• Extracted material
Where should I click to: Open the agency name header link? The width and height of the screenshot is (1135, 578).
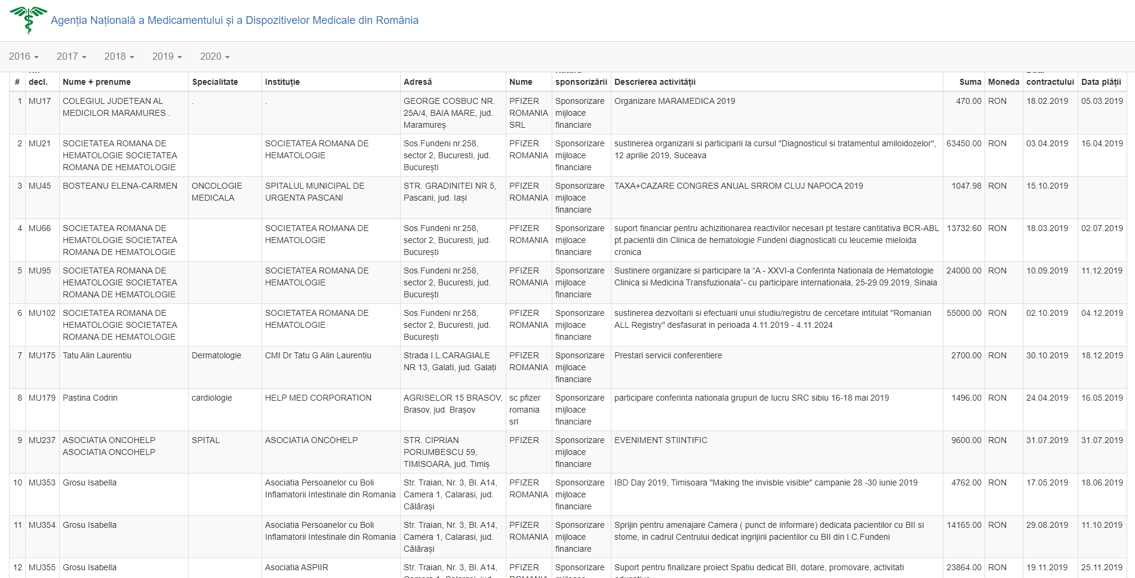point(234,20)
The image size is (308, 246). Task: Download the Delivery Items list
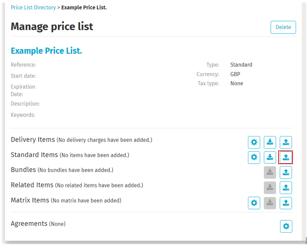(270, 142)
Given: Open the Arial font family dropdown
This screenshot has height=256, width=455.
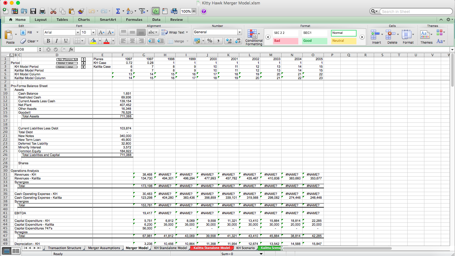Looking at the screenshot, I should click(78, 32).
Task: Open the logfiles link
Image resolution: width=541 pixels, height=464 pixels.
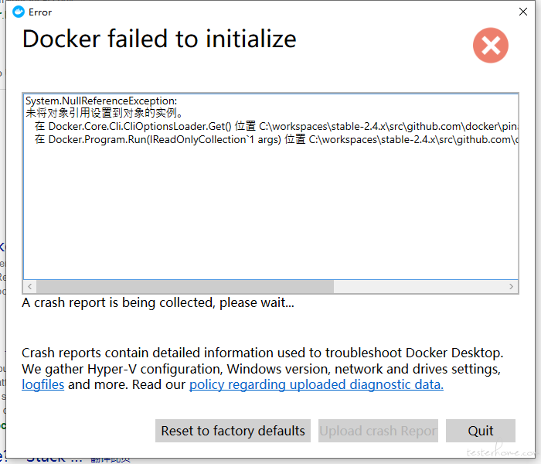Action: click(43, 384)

• Task objective
Output the data above as a two-column CSV with the header row "instruction,answer", one row per item, placing its text in the instruction field and its answer in the answer field. Enclose each field in double quotes, replace any line breaks with spaces, and leave the pictures out.

• Solution
instruction,answer
"Where should I click to: Open the agency name header link? The width and height of the screenshot is (1135, 578).","point(234,20)"
"The image size is (308, 246). Task: Download the Delivery Items list","(270, 142)"
"Given: Open the Arial font family dropdown This screenshot has height=256, width=455.","Looking at the screenshot, I should click(78, 32)."
"Task: Open the logfiles link Image resolution: width=541 pixels, height=464 pixels.","Action: click(43, 384)"